---------- Entries shown ----------

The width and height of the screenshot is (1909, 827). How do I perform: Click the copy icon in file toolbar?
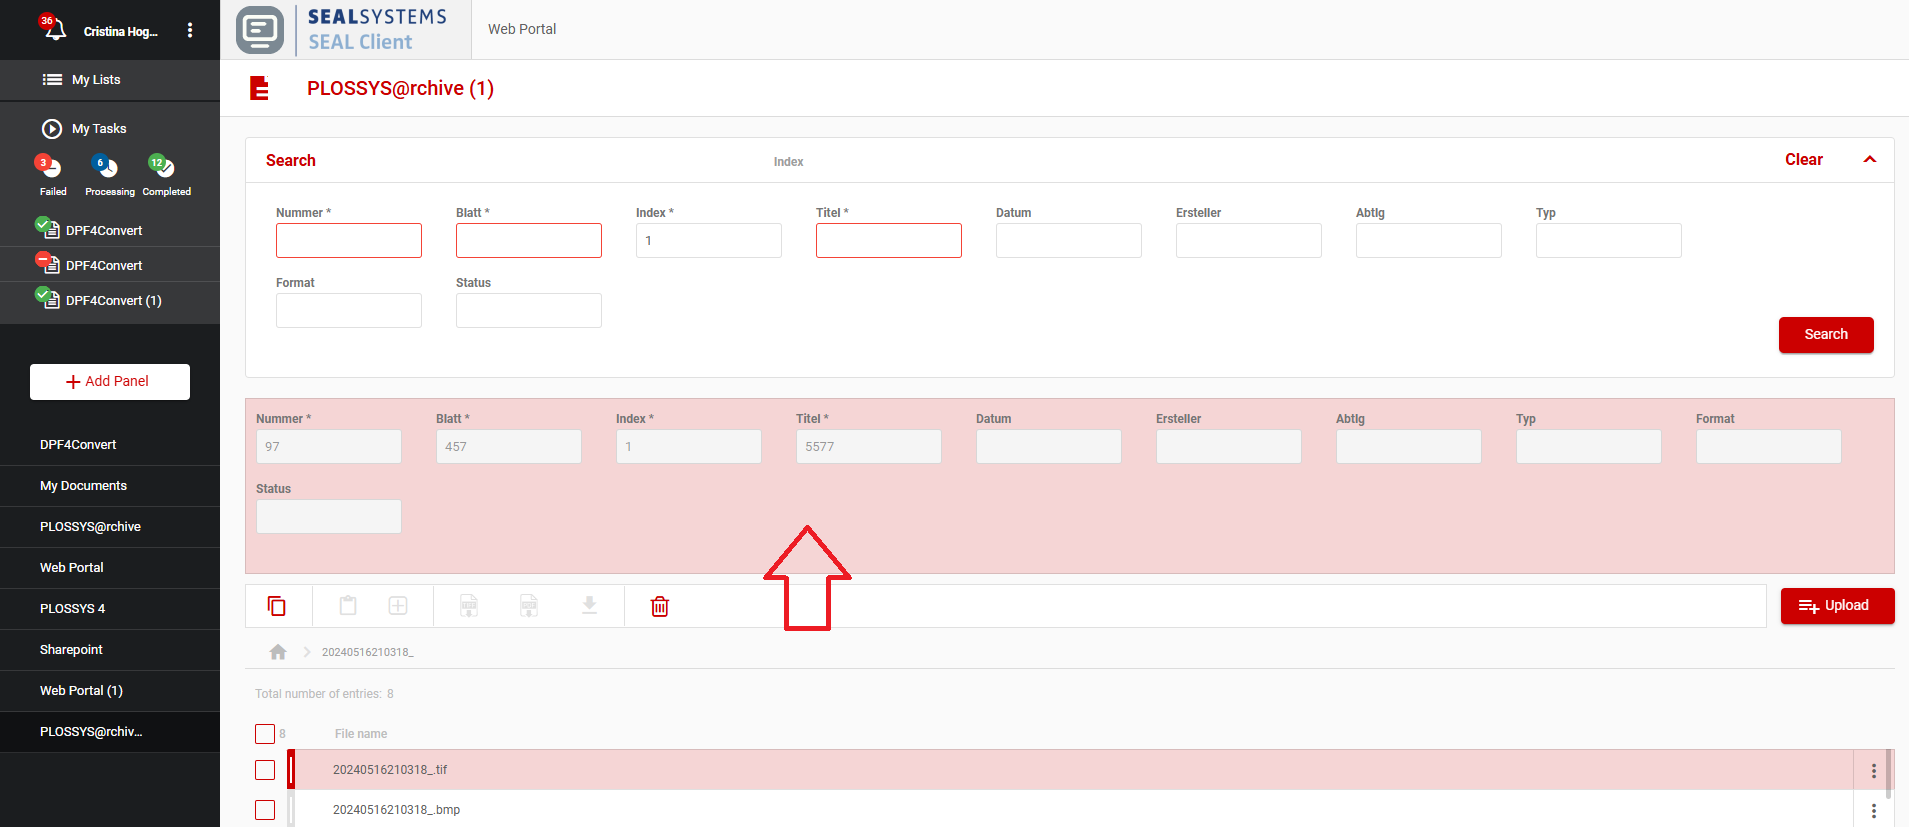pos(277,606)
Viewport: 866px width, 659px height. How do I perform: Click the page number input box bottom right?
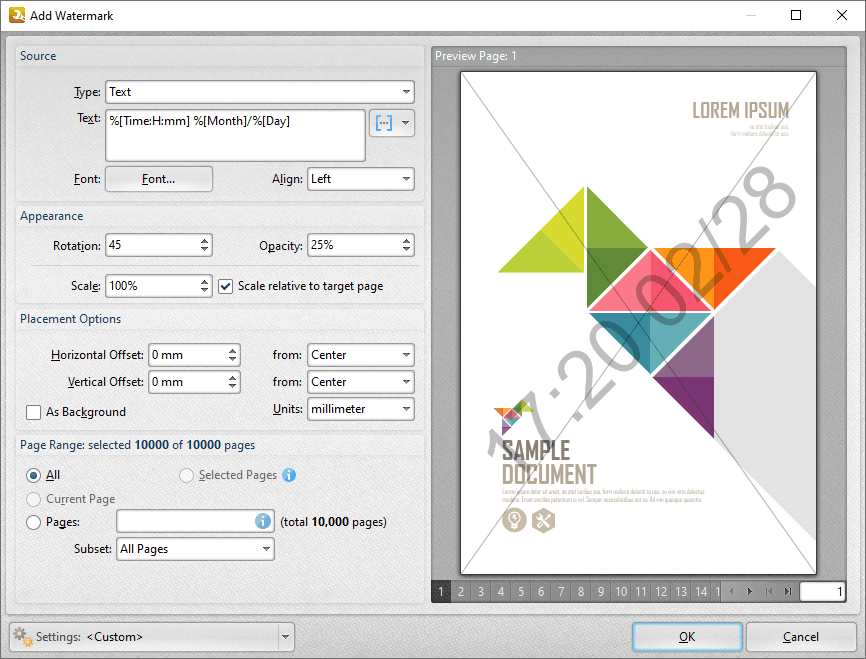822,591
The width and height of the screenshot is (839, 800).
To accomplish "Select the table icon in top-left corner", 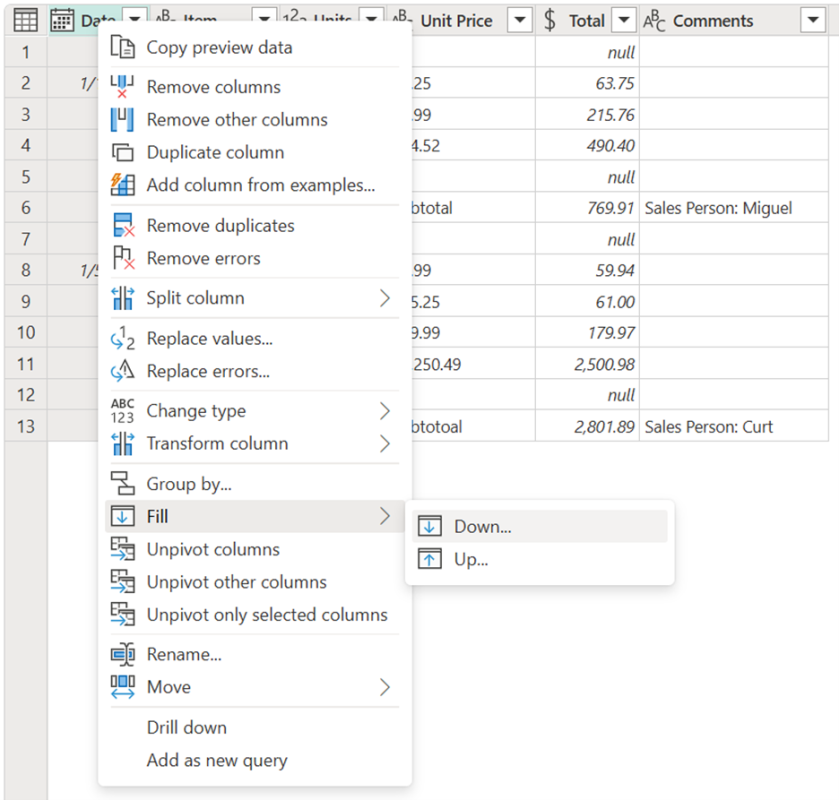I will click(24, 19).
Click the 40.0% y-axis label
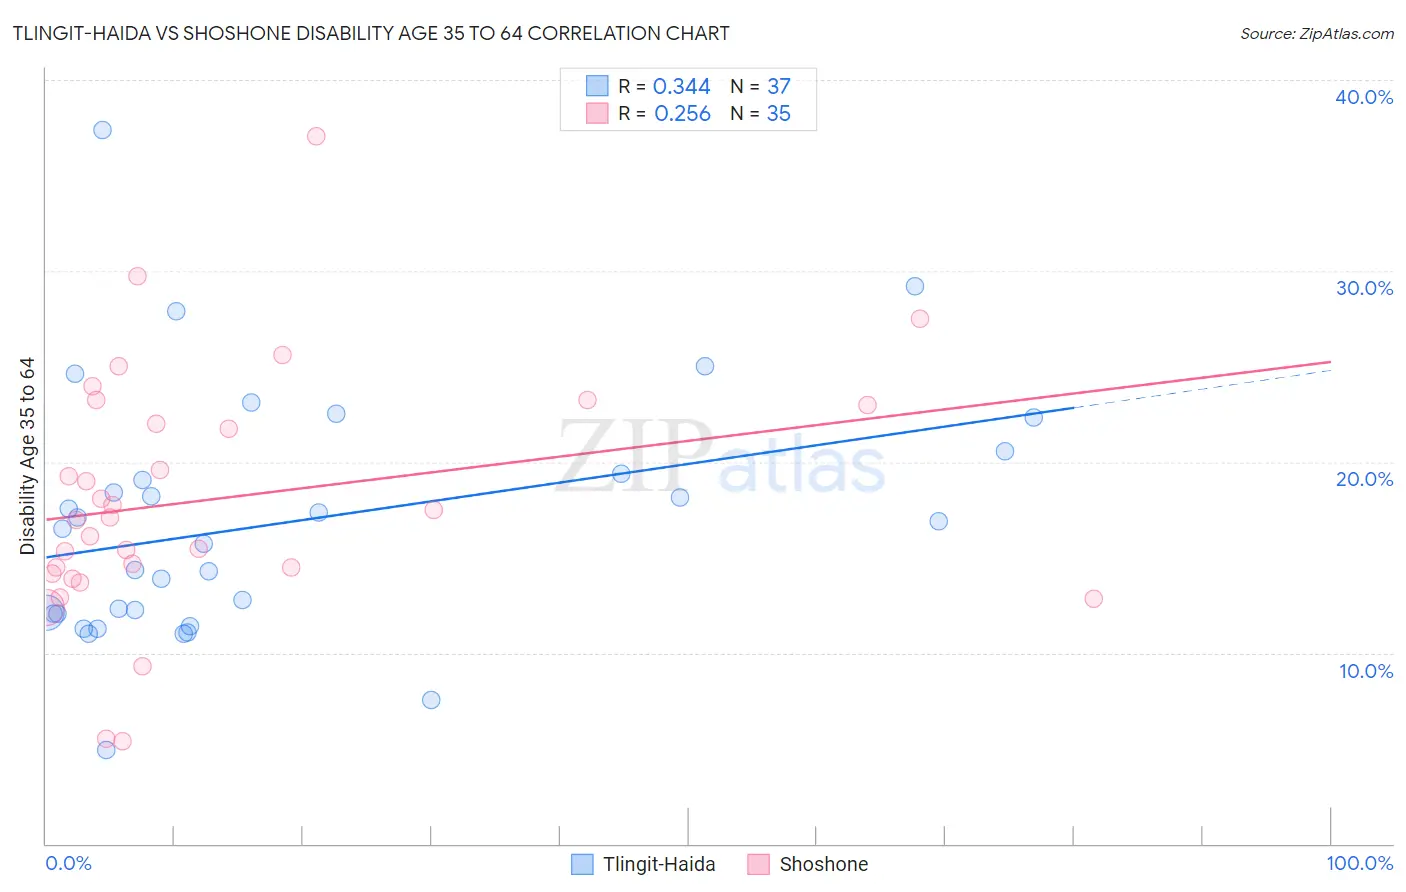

----------

Begin at the first line of the entries above and return each line exactly, stopping after the line that contains "The width and height of the screenshot is (839, 800).". Pictures do not belong in the copy.

§ Reply:
The width and height of the screenshot is (1909, 827). How do I perform: Click the copy icon in file toolbar?
pos(277,606)
Viewport: 866px width, 659px height. How do I perform: Click the page number input box bottom right?
822,591
The width and height of the screenshot is (839, 800).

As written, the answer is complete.